Set down the data that follows, exactly and completely.

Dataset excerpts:
---
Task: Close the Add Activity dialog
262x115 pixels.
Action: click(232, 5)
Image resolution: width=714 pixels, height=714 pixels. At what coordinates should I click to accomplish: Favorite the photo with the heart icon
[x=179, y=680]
---
Output of the exercise
Task: Close the Add Activity dialog
262x115 pixels.
Action: click(232, 5)
Image resolution: width=714 pixels, height=714 pixels. At what coordinates should I click to accomplish: Favorite the photo with the heart icon
[x=179, y=680]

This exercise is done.